The recent impact from the global pandemic has certainly shaken markets. Markets tend to have the greatest impact on portfolio assets and can cause you to question whether you are doing things right, or do you have the right team to guide your plan. Here are five areas to confirm and adjust, so you are prepared for the recovery.
Do you have the proper emphasis?
In the order of importance, the six elements of the success fundamentals are:
- How early you start investing
- How often you invest
- How much you invest
- Whether you stay invested
- How much you keep (avoiding tax erosion)
- Your rate of return
Your rate of return is not number 1. In fact, although it qualifies as important, it’s last on that list. Don’t be obsessed with chasing performance. Instead, focus on putting a plan together that considers every element.
Notice that the first five elements of the success fundamentals are behaviorally driven. It’s only the sixth element, the rate of return, that an individual doesn’t influence directly. Rate of return is dependent on business and industry conditions, the economic winds, international relations, and prevailing perceptions, to name a few.
What’s your strategy?
So many people think they need to live the life that someone else prescribes for them. They haven’t examined their own unique situation, evaluated their own values, discovered their dreams, or pursued their goals. They seem to care more about an image and the accumulation of things.
Your values may lead you to decisions that others might find questionable. I recently met with a great couple who have made some financial choices that, if you were to evaluate them only superficially, you might think unwise. But when you take it into the context of their values and what they hold dear, those decisions are in complete alignment.
Much of the American public has been convinced that the only way to achieve financial success is to beat the market. That is not true. The secret to success is determining what you want to achieve and then figuring out what it’s going to take to achieve it.
Are you prepared to play the “Back Nine?”
You might think of life as a golf course. You have the front nine holes and the back nine. Most advisors in the financial services industry focus on helping people accumulate money; they’re on the “front nine.” But a huge question is “how do you get that money out tax efficiently?” That’s critical. This points to the importance of working with a professional who understands distribution planning.
When most people retire, one of their major assets is a retirement plan—an IRA, a 401(k), or another in the alphabet soup of such plans. Their employer (and that may also be you) may have contributed a matching amount. The issue is how to withdraw that money efficiently in retirement to maintain one’s standard of living.
An important concept here is what is known among many financial professionals as a “bucket strategy.” According to one distribution strategy, you need three primary categories, or buckets, of money when you retire. You need to have 1) taxable, 2) tax-deferred, and 3) tax-free money, and you need to develop a strategy for taking the money out based on circumstances that range from personal ones to the economic and political forces that drive interest rates and taxation.
When do you want to know?
“I just can’t retire,” people sometimes tell me when they come in for a consultation. They don’t see how they could do without that paycheck or how they could sell their business.

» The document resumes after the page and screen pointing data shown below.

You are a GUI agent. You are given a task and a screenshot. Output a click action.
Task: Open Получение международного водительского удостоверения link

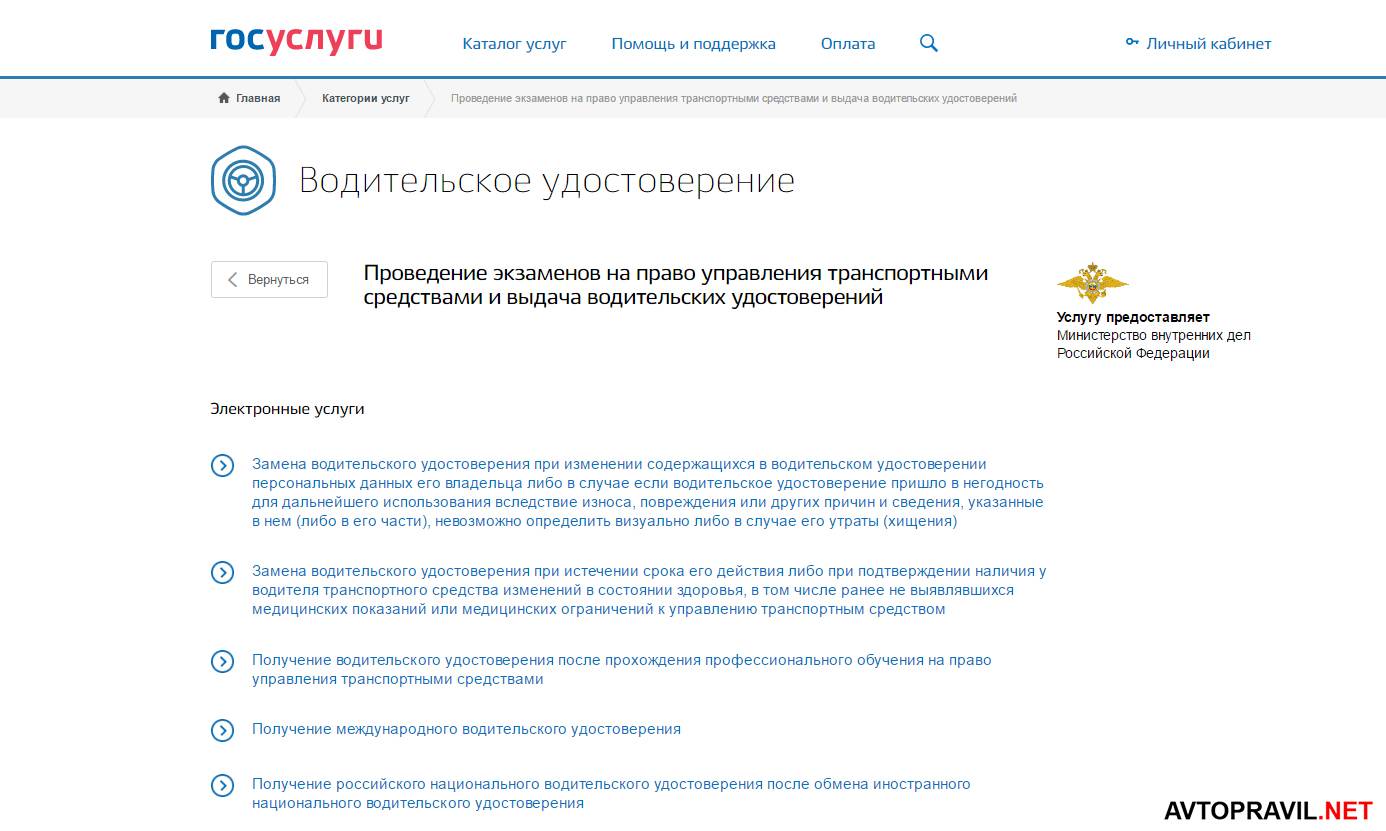[x=466, y=729]
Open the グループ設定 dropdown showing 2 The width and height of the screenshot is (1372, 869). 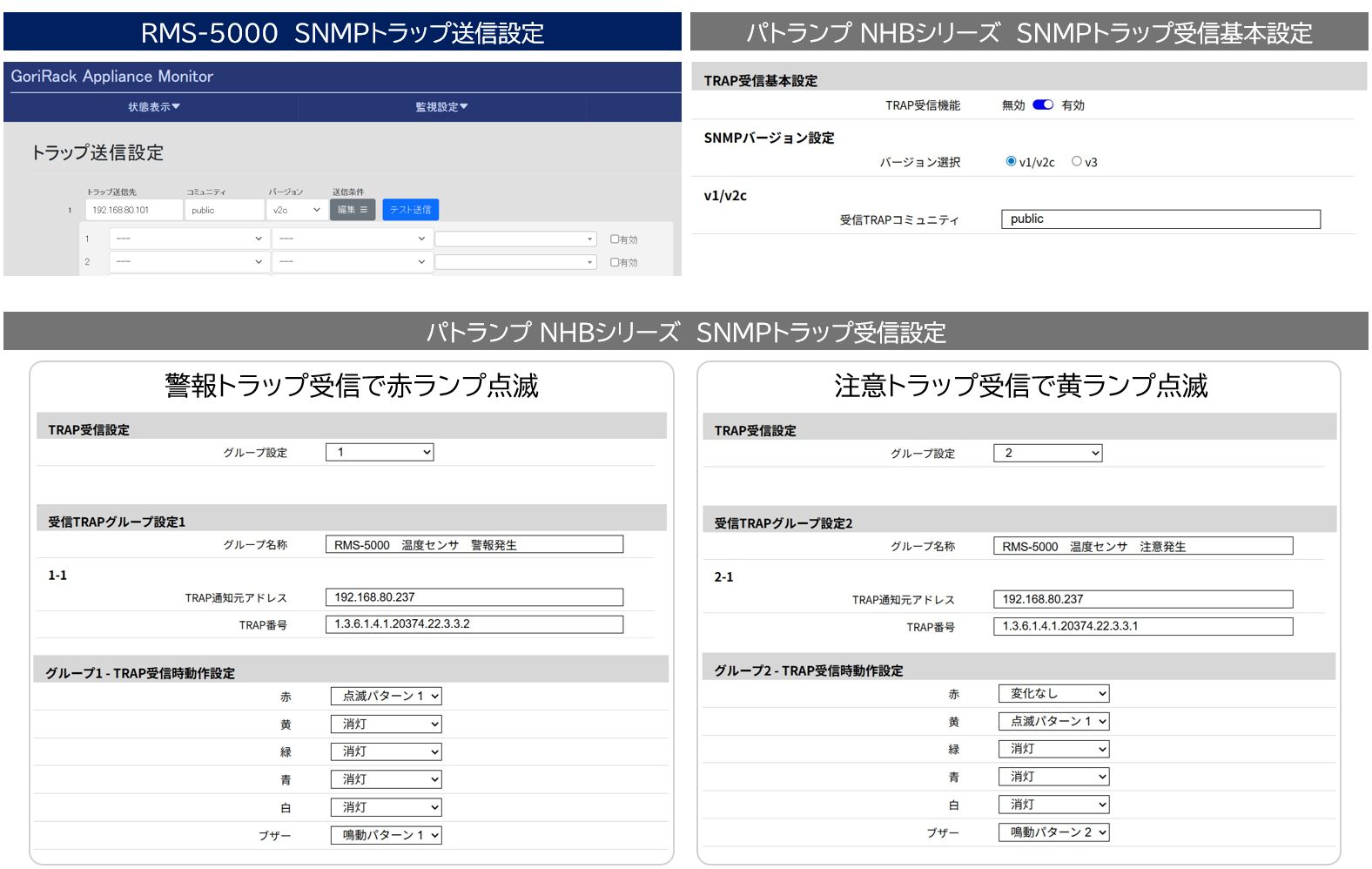(x=1047, y=453)
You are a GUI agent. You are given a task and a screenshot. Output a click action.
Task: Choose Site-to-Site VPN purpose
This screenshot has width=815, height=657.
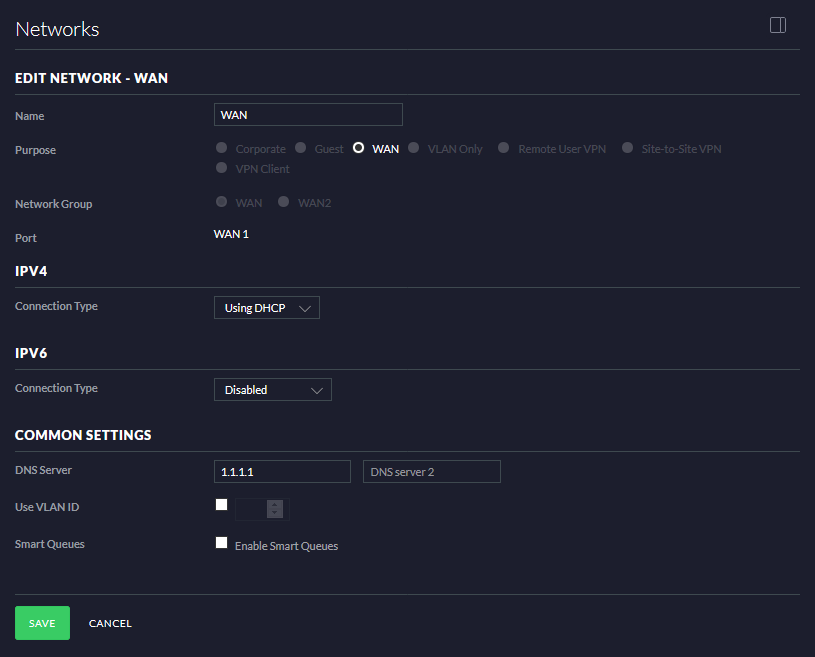(x=627, y=147)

My question back is, “So when do you want to know when you can retire financially? Because I bet you would be making some different choices if you knew it could happen way sooner than you thought possible.”
There are a lot of nuances to that decision.
Today’s typical retirees could have up to three sources of income. They’ll have Social Security; they’ll have some sort of defined benefit or defined contribution plan (401(k), 403(b), pension), whether they’re self-employed or not; and then they will have their private accumulated assets, which could be IRAs, personal savings, personal investments, equity, and property, etc.
Retirement planning also includes determining the legacy that you wish to leave. As you approach this phase of life when your money will work for you instead of you continuing to work for money, you have three basic questions to answer. We pose those questions to all our clients: Do you want to spend more, give more, or leave more? One of those three, or a combination, is what’s going to end up happening.
Maybe you know some of the answers; most people wonder where to begin. Let me reassure you that you are not alone.
Exactly who is the head coach?
This is a big one! As a 30-year veteran of the financial services industry, and a coach to advisors and their practices, the one thing I can tell you is that most advisors are winging it! That doesn’t mean they aren’t talented, or trustworthy, or can’t deliver results. It just means that they do not have a repeatable, predictable, unflappable process that works in all market conditions. Here is something else: the term “financial advisor” is too generic. Most advisors are actually wealth managers – they look after your money. Contrast that to a comprehensive financial planner who is also a fiduciary, legally bound to act in your best interest – a big difference.
Why does it matter? If you were the owner of a professional sports franchise, you could hire a head coach to coordinate all of the specialty team coaches and players on the field. You could simply tell them what you want to achieve—a better record than last year, going to the divisional playoffs, or winning the big show. Their job is to worry about the day-to-day and to make it happen. Your head coach’s qualifications would likely be more significant than they played football in high school.
Does your ensemble team have the expertise and resources to be the head coach of your financial plan? A financial planner requires the leadership abilities to coordinate all of those players: risk management, wealth management, planning, tax, and legal. He or she must know enough about each of those particular disciplines to recognize when it is time to call in a specialist.